Ainda de acordo com o secretário, considerando os entendimentos das entidades médicas ligadas ao tema, o uso compassivo do canabidiol somente pode ser considerado em algumas circunstâncias, como em casos refratários de epilepsias causadas pela Doença de Drivet, que afeta crianças. “E essa é uma questão interessante, porque não existe indicação científica nem no Brasil e nem em outro lugar do mundo, para o uso do canabidiol para outras situações clínicas, como também é importante deixar claro que não existe a indicação cientificamente comprovada para o uso de outros compostos da maconha, pois a maconha tem centenas de compostos e também não há indicação desses outros compostos nem para caso de epilepsia refratária. É somente para esses casos específicos”, observa.

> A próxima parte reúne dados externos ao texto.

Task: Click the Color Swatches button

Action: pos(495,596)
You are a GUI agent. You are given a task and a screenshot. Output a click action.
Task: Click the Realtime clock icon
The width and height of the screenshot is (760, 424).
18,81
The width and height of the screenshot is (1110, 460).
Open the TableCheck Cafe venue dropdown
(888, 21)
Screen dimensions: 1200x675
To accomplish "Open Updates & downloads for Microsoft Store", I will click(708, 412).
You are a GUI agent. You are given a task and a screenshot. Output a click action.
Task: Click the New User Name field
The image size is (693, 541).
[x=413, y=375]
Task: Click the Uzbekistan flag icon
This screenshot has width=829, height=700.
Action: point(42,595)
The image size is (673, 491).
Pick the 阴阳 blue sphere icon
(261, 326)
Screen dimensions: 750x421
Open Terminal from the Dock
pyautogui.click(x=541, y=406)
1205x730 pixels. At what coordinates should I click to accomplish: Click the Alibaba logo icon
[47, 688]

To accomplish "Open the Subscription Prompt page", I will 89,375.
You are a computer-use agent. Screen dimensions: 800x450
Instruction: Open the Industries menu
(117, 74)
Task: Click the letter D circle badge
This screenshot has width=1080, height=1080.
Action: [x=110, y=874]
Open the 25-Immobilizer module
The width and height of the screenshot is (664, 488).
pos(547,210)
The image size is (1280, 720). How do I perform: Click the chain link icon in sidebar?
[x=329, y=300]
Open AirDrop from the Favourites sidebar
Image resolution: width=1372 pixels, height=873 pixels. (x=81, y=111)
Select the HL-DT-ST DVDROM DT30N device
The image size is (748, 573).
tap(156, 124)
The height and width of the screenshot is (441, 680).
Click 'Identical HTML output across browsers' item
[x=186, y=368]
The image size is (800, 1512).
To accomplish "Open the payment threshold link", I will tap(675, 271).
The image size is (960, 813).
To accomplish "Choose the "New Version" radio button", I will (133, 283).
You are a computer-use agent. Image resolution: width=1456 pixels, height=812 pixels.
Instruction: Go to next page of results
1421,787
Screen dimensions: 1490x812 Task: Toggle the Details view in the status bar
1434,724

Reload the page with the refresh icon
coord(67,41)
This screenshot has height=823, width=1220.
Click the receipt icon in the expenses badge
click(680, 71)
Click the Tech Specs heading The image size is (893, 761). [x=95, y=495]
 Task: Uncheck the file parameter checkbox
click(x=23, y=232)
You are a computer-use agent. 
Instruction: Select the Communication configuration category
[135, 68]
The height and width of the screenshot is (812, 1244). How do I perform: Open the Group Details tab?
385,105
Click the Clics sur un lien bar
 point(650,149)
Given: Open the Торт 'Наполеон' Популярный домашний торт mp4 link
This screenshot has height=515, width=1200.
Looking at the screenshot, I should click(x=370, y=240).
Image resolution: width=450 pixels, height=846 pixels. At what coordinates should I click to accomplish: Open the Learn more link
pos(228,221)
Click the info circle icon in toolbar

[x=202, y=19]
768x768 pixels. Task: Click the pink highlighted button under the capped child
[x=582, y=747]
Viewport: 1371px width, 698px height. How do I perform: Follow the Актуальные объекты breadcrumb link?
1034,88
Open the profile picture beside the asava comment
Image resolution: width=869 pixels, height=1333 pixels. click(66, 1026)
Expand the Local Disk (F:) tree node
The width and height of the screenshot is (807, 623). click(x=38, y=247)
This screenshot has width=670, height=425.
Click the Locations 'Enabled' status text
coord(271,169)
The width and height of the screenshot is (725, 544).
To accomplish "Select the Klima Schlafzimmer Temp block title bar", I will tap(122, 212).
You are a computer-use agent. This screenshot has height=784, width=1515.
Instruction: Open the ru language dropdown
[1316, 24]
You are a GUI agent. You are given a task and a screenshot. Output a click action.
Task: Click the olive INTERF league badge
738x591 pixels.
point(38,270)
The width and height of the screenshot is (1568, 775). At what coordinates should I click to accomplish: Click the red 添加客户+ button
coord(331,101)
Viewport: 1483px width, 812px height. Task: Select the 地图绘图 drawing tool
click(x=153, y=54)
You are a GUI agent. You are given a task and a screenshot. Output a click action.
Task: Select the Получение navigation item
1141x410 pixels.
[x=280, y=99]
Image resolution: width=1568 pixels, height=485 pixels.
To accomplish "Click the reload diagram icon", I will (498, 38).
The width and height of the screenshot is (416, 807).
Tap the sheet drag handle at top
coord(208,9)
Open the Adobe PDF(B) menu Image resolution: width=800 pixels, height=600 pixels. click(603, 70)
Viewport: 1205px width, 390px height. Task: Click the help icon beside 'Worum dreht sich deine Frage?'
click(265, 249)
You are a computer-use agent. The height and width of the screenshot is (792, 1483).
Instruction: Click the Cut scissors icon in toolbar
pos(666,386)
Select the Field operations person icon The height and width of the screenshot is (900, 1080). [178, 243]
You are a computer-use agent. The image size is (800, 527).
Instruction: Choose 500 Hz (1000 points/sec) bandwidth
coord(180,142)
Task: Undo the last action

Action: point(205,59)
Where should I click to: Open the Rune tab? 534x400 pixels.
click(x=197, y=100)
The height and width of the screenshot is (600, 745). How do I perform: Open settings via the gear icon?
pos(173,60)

Cabe lembrar que dentre as substâncias presentes na maconha está o THC, composto responsável por causar transtornos mentais que favorecem o risco de suicídio, bem como a diminuição de comportamentos cognitivos dos indivíduos. Sendo assim, diante deste cenário de necessidade nos casos específicos, a Anvisa já liberou a importação de extratos e óleos subtraídos da Cannabis. Contudo, Quirino lembrou que estes ainda são perigosos para os pacientes, pois não passaram pelo rigor necessário para seu uso medicamentoso em seus países de origem, e isso, segundo ele, pode favorecer a ingestão do THC pelos brasileiros.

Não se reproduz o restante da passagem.